Definition: Determines whether the assistant successfully accomplished all user’s goals.

More precisely, accomplishing a user’s goal requires the assistant to provide a complete answer in the case of a question, or providing a confirmation that a successful action has been taken in the case of a request. The answer or resolution must in addition be coherent, factually accurate, comprehensively address every aspect of the user’s ask, not contradict tools outputs and summarize every relevant part returned by tools.

If the response does not have an Action Completion score of 100%, then at least one judge considered that the model did not accomplish every user goal.

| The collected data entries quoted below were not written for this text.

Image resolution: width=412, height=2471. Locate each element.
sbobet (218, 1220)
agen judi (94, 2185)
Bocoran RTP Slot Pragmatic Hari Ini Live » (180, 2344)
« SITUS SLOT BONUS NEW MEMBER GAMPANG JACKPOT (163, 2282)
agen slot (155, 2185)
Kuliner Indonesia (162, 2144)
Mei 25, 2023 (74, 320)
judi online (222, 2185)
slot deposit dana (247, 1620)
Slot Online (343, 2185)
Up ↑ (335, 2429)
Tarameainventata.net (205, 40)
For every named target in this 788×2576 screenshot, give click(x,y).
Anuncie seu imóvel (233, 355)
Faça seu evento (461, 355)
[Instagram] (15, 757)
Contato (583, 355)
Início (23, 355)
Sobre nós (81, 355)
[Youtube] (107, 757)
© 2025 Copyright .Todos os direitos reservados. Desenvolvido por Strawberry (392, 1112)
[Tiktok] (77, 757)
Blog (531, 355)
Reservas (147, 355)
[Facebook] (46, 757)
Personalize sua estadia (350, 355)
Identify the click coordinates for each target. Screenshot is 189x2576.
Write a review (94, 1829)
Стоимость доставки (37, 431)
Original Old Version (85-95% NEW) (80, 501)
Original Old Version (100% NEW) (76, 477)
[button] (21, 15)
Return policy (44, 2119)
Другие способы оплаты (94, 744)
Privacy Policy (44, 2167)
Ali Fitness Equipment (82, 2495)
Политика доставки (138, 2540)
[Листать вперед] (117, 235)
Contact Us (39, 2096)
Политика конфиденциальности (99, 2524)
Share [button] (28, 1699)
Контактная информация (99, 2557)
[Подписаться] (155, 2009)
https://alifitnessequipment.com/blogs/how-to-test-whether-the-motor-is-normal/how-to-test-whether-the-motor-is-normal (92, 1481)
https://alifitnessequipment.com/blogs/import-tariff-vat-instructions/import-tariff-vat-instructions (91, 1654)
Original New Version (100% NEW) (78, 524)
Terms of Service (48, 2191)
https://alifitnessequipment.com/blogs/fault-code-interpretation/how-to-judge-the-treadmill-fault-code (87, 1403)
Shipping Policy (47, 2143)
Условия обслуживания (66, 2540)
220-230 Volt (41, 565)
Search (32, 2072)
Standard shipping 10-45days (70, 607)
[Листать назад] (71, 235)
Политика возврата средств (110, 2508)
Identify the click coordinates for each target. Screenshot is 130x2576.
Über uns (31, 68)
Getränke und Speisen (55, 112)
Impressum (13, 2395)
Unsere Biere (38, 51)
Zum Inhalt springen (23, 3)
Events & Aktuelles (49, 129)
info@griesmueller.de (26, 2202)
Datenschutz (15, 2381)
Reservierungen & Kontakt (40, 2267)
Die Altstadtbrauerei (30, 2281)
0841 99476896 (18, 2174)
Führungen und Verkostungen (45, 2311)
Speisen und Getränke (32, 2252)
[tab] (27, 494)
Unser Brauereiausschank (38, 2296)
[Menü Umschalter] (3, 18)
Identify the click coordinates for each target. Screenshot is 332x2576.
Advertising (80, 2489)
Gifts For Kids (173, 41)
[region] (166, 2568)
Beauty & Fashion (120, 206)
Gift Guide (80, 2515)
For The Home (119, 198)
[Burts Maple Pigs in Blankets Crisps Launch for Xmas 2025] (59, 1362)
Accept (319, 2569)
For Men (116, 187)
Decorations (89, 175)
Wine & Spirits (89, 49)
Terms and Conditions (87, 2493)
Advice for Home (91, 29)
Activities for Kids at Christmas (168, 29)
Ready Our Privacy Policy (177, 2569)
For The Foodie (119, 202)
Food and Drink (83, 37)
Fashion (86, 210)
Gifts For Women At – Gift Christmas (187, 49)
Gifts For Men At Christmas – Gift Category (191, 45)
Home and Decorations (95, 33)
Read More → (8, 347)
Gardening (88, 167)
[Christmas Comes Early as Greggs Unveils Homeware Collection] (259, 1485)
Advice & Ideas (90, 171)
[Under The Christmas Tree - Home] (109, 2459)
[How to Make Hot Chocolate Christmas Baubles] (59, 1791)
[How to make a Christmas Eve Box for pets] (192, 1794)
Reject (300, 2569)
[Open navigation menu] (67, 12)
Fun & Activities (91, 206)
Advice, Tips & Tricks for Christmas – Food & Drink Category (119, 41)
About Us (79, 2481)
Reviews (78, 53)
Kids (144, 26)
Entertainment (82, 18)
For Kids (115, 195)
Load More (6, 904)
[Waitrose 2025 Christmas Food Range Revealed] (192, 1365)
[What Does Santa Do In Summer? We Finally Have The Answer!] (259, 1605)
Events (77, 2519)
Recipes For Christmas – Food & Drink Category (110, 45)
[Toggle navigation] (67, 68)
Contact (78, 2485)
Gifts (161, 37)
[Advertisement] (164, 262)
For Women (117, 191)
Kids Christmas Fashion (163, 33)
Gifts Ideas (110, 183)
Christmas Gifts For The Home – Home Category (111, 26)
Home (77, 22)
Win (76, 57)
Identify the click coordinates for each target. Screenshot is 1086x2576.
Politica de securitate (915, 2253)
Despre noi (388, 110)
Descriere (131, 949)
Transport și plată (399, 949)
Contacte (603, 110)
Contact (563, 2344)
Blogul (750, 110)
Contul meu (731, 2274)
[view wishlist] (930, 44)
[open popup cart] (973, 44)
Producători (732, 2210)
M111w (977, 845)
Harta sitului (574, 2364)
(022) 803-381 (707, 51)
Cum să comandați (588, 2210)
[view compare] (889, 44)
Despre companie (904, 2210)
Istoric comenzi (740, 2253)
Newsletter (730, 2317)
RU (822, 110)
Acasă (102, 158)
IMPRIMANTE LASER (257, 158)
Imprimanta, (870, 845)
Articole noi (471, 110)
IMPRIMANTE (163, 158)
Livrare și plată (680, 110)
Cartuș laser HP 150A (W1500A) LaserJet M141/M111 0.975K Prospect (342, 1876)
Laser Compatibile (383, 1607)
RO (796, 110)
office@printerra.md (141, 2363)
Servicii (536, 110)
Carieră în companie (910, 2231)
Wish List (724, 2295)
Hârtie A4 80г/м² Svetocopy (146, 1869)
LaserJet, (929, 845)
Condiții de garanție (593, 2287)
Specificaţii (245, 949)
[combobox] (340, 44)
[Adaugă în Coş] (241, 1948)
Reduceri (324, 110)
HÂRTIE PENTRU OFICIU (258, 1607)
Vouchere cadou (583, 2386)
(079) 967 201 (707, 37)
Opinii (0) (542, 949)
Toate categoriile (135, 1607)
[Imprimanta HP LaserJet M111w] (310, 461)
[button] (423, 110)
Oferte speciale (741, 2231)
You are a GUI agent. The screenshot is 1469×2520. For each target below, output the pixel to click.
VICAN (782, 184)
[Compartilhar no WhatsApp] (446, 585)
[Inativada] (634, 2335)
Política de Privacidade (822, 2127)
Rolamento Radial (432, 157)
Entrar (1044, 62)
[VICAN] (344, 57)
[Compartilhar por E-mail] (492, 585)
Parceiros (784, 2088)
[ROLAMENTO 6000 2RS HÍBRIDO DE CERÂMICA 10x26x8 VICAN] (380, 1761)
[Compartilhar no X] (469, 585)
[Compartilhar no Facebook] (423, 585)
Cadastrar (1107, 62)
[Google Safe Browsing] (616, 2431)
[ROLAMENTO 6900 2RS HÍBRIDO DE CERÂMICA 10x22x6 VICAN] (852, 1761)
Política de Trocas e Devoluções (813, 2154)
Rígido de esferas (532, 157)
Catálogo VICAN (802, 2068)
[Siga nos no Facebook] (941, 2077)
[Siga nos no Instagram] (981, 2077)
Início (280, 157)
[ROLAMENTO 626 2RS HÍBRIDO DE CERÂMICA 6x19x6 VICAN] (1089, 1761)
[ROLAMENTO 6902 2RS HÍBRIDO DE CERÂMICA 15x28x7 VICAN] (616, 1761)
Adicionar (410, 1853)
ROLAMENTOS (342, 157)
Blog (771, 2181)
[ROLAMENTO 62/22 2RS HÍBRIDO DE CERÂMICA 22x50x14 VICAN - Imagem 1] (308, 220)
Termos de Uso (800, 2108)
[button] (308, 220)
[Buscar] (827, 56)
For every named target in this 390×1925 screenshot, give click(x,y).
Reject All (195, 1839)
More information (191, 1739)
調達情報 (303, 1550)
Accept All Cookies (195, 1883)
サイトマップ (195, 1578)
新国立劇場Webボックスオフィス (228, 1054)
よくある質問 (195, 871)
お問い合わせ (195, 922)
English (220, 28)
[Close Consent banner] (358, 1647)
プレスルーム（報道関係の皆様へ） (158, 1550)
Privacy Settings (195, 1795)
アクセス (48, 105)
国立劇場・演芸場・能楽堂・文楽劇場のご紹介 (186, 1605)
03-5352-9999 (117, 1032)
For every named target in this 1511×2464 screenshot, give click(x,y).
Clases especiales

Calculation: Action Completion is computed by sending additional requests to an LLM (e.g. OpenAI’s GPT4o), using a carefully engineered chain-of-thought prompt that asks the model to follow the above precise definition. The metric requests multiple distinct responses to this prompt, each of which produces an explanation along with a final judgment: yes or no. The final Action Completion score is the fraction of “yes” responses, divided by the total number of responses.

We also surface one of the generated explanations. The surfaced explanation is always chosen to align with the majority judgment among the responses.

Note: This metric is computed by prompting an LLM multiple times, and thus requires additional LLM calls to compute.

Usefulness: This metric is most useful in Agentic Workflows, where an Agent decides the course of action to take and could select Tools. This metric helps you detect whether the right course of action was eventually taken by the Agent, and whether it fully accomplished all user’s goals.